Par Cecilia Cavassoni

CRRDR – LatincoreLegend

On ne retiendra pas forcément tout à la première écoute de ce Latincore Legend. Normal pour un album long de 25 titres, construit comme une compilation des explorations sonores réalisées par le producteur colombien CRRDR depuis trois ans.

Rassurez-vous, on passe tout de même un très bon moment en compagnie de celui qui renouvelle la scène club sud-américaine à coup de “latincore”, un mélange de dance music et de musiques latines : reggaeton, guaratcha, dembow ou encore baile funk.

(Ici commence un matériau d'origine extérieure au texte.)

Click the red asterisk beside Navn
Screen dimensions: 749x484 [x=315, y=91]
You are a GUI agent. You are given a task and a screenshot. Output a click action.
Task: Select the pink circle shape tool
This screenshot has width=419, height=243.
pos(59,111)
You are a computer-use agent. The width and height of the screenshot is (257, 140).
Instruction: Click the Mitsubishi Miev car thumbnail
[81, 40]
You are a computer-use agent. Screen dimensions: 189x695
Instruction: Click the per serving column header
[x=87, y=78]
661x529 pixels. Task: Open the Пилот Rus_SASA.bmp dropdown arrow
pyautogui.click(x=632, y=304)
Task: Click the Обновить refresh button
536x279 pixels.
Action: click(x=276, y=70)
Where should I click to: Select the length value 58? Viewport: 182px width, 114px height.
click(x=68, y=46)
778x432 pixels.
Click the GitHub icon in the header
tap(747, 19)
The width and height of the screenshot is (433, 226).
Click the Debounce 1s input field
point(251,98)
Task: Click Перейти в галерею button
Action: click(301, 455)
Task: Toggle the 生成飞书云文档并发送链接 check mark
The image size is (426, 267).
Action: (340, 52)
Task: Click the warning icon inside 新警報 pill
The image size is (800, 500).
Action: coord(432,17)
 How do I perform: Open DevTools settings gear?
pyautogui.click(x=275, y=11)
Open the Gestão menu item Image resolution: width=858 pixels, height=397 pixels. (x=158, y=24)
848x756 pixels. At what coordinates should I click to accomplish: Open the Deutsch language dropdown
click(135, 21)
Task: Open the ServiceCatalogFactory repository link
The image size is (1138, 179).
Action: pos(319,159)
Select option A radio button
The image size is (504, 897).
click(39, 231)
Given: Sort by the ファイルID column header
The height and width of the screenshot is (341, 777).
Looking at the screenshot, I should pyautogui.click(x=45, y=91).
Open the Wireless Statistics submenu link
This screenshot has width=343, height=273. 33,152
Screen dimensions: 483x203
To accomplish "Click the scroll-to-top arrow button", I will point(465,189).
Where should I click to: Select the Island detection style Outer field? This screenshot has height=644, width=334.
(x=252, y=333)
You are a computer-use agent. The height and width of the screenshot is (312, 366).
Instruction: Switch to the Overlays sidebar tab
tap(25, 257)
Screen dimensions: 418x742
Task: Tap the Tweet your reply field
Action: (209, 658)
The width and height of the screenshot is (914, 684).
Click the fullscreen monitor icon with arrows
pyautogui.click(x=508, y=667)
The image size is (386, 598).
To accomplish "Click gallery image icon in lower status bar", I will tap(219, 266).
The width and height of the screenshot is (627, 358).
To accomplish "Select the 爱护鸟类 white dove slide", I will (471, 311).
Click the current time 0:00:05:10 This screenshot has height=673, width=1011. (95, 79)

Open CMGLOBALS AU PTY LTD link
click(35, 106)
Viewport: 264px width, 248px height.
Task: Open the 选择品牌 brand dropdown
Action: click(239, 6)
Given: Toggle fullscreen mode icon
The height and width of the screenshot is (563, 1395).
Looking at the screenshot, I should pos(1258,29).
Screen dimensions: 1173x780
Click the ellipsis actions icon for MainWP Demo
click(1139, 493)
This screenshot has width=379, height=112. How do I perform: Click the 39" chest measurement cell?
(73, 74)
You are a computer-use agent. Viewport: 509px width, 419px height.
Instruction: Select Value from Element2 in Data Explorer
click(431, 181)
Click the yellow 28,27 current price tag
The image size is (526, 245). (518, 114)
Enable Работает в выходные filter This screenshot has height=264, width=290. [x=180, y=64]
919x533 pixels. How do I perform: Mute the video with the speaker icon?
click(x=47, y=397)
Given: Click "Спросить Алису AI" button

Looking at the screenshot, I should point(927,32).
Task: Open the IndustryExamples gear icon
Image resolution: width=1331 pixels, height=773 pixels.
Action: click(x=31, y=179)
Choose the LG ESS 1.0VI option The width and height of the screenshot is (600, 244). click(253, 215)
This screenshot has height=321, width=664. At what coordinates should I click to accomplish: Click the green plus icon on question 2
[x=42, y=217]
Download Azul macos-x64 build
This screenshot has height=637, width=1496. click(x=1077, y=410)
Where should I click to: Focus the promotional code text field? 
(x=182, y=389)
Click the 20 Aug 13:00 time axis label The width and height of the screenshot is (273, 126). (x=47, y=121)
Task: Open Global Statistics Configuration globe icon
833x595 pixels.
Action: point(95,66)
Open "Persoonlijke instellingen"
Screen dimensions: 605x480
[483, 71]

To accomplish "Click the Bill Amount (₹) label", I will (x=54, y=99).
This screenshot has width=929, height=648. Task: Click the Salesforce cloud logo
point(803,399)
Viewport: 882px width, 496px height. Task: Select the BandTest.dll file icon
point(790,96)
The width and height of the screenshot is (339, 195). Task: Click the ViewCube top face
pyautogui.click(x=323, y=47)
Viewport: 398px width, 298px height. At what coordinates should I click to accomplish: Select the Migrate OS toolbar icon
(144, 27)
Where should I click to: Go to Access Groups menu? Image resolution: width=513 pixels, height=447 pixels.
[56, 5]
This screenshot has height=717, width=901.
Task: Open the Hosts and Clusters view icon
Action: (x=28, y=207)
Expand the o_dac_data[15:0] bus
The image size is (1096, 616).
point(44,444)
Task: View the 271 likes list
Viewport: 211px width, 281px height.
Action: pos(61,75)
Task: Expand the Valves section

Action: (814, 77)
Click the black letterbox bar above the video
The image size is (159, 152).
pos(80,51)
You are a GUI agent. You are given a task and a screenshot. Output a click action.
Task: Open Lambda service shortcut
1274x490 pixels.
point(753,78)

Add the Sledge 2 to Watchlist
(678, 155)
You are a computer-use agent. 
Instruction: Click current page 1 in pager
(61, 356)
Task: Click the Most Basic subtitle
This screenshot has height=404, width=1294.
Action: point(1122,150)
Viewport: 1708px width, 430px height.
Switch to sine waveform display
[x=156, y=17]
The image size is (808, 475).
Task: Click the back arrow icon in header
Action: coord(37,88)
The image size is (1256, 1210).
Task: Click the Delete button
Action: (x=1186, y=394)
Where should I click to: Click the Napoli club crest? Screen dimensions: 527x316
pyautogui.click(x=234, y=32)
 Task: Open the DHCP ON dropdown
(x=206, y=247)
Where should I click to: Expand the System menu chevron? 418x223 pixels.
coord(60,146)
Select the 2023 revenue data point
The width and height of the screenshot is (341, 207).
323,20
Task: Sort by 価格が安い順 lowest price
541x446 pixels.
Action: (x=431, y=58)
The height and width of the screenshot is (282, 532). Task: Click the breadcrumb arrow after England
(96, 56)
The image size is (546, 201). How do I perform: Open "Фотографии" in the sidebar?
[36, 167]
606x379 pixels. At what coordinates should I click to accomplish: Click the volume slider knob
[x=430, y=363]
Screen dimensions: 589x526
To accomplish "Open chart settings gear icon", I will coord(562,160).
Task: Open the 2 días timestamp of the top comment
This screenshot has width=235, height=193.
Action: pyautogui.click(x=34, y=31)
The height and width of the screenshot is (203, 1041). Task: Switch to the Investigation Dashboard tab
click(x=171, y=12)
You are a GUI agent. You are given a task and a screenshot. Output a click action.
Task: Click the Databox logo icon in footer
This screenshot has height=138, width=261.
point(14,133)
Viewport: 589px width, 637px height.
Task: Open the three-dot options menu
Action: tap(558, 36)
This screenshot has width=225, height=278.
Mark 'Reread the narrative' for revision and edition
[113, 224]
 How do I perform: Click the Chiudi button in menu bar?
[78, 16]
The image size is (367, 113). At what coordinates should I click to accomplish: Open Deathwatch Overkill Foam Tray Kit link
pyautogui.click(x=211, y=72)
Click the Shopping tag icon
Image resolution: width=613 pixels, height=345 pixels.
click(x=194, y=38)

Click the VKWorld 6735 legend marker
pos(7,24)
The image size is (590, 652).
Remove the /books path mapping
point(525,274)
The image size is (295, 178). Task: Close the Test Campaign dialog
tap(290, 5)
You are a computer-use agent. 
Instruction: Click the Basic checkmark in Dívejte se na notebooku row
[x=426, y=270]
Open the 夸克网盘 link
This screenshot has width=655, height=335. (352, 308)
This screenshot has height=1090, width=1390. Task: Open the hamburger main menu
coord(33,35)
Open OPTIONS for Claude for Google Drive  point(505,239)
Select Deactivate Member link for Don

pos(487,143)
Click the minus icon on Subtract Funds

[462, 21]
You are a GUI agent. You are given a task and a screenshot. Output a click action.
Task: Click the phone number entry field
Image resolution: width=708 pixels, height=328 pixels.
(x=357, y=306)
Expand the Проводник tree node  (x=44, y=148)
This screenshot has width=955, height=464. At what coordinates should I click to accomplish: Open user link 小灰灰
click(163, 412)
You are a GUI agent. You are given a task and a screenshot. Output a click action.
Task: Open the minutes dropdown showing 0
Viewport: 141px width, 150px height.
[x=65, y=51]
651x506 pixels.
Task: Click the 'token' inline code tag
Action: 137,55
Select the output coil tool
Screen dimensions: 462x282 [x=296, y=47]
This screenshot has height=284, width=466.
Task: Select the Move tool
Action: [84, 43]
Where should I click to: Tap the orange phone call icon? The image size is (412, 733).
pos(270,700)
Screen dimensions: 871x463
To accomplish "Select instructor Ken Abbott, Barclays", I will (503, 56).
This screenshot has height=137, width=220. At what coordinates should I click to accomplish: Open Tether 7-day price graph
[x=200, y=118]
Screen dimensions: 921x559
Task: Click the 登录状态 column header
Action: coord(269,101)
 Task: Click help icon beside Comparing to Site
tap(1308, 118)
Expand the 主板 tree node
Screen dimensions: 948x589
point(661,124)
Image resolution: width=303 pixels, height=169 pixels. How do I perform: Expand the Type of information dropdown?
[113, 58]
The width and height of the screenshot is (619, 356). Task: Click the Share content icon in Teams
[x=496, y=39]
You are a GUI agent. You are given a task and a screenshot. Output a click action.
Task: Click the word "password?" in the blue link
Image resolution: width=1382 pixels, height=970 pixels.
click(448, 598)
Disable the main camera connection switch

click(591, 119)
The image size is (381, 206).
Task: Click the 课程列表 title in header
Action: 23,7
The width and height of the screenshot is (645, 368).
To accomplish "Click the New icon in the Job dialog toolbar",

Le producteur n’est pas seul à la fête, puisqu’il est accompagné par de beaux noms comme Miss Bashful, Freebot, ILAMIKE, animaldistinto ou encore MJ Nebreda. Jouissif, super efficace, LatincoreLegend animera nos prochaines soirées sur le dancefloor. Parfait pour supporter ce mois d’octobre grisonnant. 

Bulgarian Cartrader – Greetings from Soulgaria 

Après avoir sorti en 2022 Motor Songs, Bulgarian Cartrader revient avec Greetings from Soulgaria. Le nouvel espoir de l’indie pop bulgare marque encore un grand coup avec cet album de 12 titres.

Guitares acidulées, refrains accrocheurs, paroles imagées tapissent l’univers de “Soulgaria », un monde imaginaire qui cherche à ressusciter l’innocence avec “Revirginize”, à réenchanter le quotidien avec “Toothpicks” ou encore à vaincre la mélancolie avec “Twenty Thousand Miles”. L’ensemble est nostalgique, délicat et intime, oscillant entre pop occidentale et sonorités balkaniques.

Un album à découvrir en live le 21 novembre prochain au POPUP du Label à Paris.